1. A photoacoustic probe comprising:

a light output portion that outputs light;

an acoustic wave reception unit that receives a photoacoustic wave generated by irradiation of the light and outputs a reception signal;

a signal processor that converts the reception signal into a digital signal;

a memory unit that stores signal data based on the digital signal; and

a transmission unit that transmits the stored signal data.

2. The photoacoustic probe according to claim 1, wherein the transmission unit is a wireless communication unit configured to wirelessly transmit the stored signal data.

3. The photoacoustic probe according to claim 1, wherein the transmission unit uses an interface conforming to a serial bus standard.

4. The photoacoustic probe according to claim 1, wherein the memory unit is a memory that is attachable to or detachable from the photoacoustic probe.

5. The photoacoustic probe according to claim 5, wherein the memory is a non-volatile memory.

6. The photoacoustic probe according to claim 1, further comprising a power source unit.

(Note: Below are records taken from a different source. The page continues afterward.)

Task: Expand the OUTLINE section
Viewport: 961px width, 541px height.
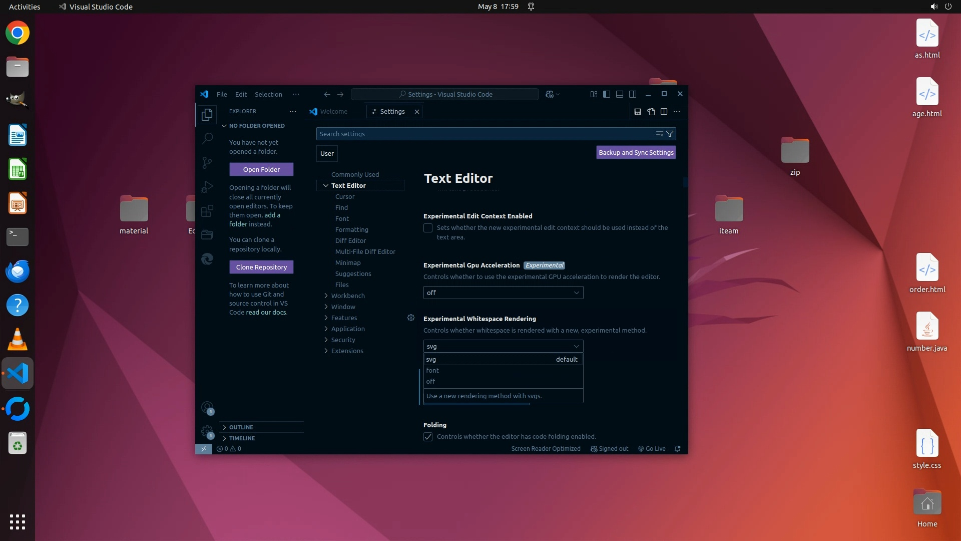Action: 241,427
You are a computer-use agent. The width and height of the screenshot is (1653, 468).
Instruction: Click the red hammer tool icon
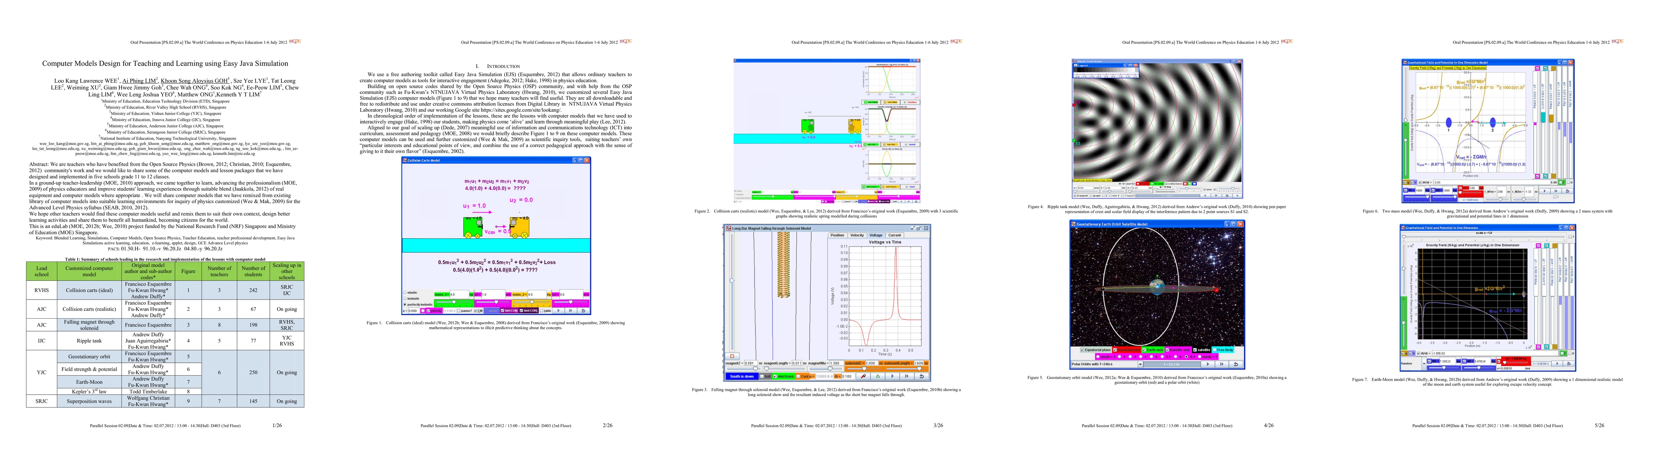coord(863,376)
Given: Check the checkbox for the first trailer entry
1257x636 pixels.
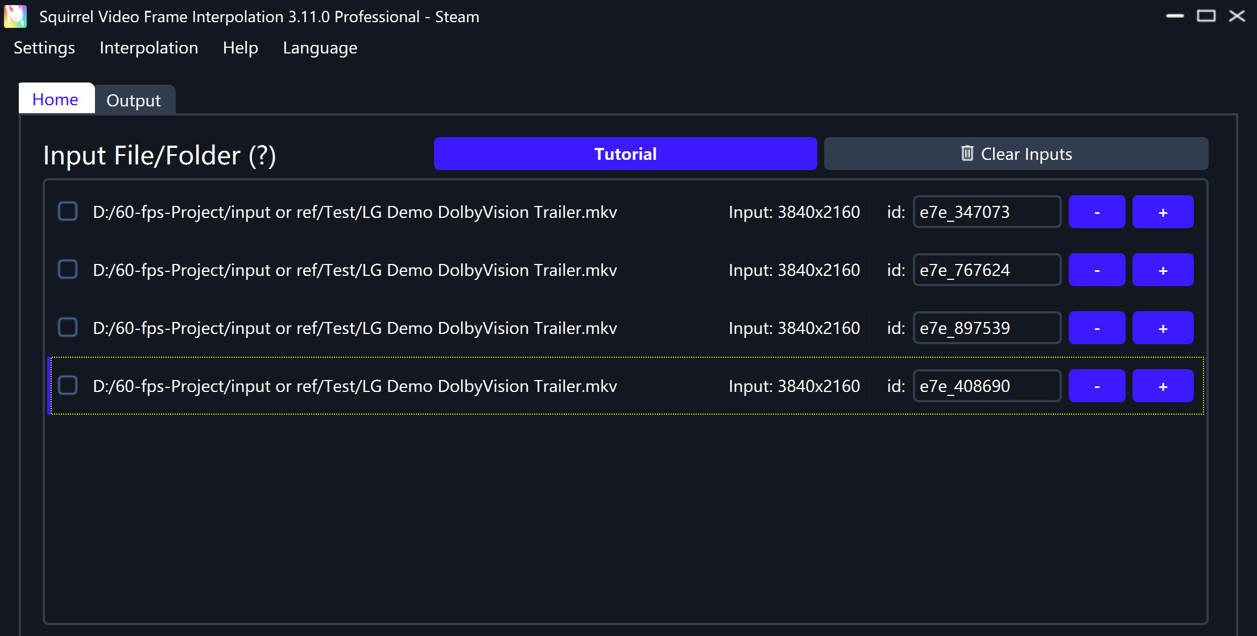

7. The photoacoustic probe according to claim 6, wherein power source capacity of the power source unit or available capacity of the memory unit is wirelessly transmitted to the photoacoustic apparatus main body via the transmission unit.

8. The photoacoustic probe according to claim 1, further comprising a probe controller that controls storing the signal data in the memory unit.

9. The photoacoustic probe according to claim 8, wherein the probe controller controls storing the signal data in the memory unit based on the digital signal obtained for each of a plurality of transducers.

10. The photoacoustic probe according to claim 8, wherein the probe controller causes the transmission unit to wirelessly output the stored signal data with a data amount less than or equal to a data capacity of the memory unit.

11. The photoacoustic probe according to claim 8, wherein the transmission unit further receives control data from a photoacoustic apparatus main body, and

wherein the probe controller controls an operation of the photoacoustic probe based on the control data.

12. The photoacoustic probe according to claim 8, wherein the probe controller controls storing one or more of information of an ID specifying a patient, a measurement condition, a measurement time, a user name, and a hospital name with the stored signal data based on the digital signal in the memory unit.

13. The photoacoustic probe according to claim 8, wherein after the transmission unit transmits the stored signal data, the probe controller deletes the transmitted data from the memory unit.

14. The photoacoustic probe according to claim 8, further comprising a power source unit, wherein in a case where power source capacity of the power source unit or available capacity of the memory unit is less than a given value, the probe controller controls a warning unit to provide a warning.

15. The photoacoustic probe according to claim 14, wherein the warning unit one or more of a display portion and a sound output portion that are mounted in the photoacoustic probe.

16. A photoacoustic apparatus comprising:

the photoacoustic probe according to claim 1;

an image signal processor that creates image data based on the signal data obtained by the photoacoustic probe; and

a display portion that displays an image based on the image data.

17. An object information acquisition method for acquiring information of an object, the method comprising:

generating a photoacoustic wave;

receiving the photoacoustic wave;

outputting a reception signal based on the received photoacoustic wave;

performing digital conversion of the reception signal;

storing signal data based on a signal subjected to the digital conversion; and

creating image data based on the stored signal data.